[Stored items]
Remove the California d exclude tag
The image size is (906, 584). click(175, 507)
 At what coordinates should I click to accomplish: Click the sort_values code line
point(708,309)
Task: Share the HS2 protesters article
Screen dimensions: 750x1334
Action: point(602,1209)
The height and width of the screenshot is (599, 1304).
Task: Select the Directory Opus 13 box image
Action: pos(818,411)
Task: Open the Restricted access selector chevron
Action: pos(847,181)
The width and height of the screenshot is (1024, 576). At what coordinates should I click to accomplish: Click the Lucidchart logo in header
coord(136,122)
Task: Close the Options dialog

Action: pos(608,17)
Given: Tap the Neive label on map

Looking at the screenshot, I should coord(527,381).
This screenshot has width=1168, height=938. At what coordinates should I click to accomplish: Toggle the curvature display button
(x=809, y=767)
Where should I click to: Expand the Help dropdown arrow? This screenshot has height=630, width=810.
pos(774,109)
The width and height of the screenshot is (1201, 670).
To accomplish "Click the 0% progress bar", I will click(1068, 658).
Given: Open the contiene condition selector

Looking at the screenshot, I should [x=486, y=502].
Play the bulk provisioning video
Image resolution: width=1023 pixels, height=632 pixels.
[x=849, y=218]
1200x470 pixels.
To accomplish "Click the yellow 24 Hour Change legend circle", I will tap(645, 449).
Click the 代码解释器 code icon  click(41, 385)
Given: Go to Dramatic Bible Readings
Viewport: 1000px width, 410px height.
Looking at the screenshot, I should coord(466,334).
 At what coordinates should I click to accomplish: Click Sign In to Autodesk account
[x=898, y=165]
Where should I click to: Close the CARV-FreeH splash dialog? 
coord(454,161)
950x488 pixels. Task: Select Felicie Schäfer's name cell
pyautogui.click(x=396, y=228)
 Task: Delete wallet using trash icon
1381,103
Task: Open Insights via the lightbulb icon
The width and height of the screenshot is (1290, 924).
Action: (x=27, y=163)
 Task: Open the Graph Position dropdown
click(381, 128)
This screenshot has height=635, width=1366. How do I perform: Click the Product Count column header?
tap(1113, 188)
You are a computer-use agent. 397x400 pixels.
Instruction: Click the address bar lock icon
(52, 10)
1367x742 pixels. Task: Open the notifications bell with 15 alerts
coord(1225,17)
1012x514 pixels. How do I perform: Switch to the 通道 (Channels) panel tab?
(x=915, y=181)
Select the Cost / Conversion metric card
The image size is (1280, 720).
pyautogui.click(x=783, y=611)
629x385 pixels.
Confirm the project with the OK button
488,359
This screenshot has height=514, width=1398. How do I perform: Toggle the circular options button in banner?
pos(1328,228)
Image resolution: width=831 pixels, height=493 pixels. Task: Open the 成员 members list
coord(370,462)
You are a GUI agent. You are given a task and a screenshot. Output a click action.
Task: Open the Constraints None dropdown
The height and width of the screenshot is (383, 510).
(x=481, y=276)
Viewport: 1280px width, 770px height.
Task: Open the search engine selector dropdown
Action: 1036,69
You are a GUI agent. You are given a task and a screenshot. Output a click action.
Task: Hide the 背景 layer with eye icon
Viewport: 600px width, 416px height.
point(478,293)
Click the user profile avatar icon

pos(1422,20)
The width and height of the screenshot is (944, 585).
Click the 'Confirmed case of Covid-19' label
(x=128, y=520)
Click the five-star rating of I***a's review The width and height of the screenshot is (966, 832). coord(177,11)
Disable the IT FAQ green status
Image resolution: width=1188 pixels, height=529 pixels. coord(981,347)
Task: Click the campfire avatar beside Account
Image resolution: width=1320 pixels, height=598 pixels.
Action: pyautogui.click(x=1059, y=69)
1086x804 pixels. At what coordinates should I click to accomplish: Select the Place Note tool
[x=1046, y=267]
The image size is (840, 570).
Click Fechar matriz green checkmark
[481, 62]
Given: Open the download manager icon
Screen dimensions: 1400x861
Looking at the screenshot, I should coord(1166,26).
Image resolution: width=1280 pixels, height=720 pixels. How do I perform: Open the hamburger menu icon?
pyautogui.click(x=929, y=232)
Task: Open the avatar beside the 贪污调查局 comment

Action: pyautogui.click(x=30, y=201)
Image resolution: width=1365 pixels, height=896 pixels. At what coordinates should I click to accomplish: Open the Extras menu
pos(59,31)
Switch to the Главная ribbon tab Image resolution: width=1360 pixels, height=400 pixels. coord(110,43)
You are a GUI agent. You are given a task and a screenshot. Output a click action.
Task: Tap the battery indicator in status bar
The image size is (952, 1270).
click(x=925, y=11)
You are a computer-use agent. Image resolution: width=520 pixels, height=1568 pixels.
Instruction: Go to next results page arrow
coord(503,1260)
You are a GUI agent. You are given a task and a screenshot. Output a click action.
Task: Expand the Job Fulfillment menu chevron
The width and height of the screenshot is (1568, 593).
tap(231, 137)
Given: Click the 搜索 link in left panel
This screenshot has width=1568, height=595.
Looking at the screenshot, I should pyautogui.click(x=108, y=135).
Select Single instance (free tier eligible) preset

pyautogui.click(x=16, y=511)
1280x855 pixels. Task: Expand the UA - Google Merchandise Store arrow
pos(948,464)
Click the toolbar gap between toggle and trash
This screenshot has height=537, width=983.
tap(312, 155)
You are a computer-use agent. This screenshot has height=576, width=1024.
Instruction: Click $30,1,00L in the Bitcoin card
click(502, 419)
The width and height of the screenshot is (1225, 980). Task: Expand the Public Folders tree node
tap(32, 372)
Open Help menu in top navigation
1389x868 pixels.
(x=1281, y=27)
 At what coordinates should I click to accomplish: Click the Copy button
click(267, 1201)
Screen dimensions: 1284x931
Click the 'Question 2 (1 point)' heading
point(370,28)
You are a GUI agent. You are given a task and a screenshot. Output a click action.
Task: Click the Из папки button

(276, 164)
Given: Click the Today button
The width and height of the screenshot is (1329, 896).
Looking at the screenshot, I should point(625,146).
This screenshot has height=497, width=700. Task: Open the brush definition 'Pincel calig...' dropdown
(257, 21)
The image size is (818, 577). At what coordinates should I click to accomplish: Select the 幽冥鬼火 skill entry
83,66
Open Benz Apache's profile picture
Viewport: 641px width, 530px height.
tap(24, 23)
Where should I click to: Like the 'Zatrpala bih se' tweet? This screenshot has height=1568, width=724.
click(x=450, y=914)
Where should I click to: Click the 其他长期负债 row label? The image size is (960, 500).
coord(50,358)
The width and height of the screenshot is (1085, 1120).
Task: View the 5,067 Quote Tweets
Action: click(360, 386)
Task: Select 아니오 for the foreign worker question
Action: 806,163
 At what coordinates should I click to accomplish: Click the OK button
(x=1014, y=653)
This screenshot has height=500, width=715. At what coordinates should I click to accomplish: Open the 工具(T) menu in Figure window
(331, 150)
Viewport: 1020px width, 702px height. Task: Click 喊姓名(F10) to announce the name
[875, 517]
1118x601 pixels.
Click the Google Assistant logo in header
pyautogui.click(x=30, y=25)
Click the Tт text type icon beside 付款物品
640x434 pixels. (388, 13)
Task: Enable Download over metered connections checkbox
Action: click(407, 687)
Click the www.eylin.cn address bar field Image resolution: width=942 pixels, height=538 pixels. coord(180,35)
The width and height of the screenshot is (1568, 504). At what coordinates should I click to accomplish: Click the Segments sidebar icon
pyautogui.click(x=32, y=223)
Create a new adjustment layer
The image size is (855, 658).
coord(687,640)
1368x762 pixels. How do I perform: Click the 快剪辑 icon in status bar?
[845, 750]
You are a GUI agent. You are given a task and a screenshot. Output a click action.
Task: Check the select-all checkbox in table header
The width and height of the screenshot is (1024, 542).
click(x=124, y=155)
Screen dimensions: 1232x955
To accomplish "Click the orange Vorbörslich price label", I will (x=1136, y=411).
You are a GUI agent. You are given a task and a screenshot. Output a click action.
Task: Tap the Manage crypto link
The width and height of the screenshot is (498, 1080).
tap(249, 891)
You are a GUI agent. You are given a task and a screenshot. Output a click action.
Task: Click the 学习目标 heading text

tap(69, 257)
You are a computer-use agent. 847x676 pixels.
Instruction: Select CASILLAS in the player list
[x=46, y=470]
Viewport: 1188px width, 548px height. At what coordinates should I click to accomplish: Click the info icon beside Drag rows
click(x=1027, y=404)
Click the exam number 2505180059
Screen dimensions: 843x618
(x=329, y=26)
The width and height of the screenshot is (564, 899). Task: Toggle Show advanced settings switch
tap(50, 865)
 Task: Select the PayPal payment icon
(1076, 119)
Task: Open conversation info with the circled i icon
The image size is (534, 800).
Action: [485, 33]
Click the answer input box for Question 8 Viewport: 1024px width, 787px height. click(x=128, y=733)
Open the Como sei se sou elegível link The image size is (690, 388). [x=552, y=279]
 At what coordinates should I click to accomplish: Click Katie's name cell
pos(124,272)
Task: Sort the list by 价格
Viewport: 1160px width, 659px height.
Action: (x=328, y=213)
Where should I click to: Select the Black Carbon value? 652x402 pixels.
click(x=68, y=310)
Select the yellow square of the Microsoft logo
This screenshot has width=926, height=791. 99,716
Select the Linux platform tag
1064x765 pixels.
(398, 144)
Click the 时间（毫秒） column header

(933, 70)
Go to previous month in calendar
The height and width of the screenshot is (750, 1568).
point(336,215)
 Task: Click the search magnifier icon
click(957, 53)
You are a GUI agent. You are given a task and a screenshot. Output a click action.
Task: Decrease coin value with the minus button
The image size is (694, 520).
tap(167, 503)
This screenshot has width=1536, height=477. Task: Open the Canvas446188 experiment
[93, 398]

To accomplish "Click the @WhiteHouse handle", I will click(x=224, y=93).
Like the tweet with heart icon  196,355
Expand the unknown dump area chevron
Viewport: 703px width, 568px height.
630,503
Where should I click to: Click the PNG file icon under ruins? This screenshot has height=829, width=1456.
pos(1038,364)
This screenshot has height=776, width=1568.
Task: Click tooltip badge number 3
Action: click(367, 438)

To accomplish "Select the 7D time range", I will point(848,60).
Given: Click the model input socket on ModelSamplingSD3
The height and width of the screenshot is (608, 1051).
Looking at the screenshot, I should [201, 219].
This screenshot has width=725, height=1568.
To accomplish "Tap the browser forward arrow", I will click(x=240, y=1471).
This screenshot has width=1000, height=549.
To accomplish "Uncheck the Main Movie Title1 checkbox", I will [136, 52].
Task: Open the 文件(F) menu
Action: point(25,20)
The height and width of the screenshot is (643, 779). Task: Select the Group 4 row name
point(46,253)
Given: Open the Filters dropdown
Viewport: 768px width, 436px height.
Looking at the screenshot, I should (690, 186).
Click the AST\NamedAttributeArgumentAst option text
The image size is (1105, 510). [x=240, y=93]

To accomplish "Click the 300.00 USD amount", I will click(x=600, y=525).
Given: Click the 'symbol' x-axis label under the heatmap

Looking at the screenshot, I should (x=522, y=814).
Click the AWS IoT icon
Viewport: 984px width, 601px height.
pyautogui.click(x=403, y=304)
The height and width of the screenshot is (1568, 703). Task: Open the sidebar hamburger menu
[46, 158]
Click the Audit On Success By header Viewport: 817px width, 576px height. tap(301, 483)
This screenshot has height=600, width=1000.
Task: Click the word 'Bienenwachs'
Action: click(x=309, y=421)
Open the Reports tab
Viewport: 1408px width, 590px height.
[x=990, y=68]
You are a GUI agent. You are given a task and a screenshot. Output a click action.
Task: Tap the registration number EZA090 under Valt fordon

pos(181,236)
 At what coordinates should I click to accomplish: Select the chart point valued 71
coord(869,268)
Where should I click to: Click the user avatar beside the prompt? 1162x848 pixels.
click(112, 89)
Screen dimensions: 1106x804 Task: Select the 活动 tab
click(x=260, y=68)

» **Your instructions**: Using the records above, give the number of lines in which the word "computer" occurs, and nothing else.

» **Expected answer**: 4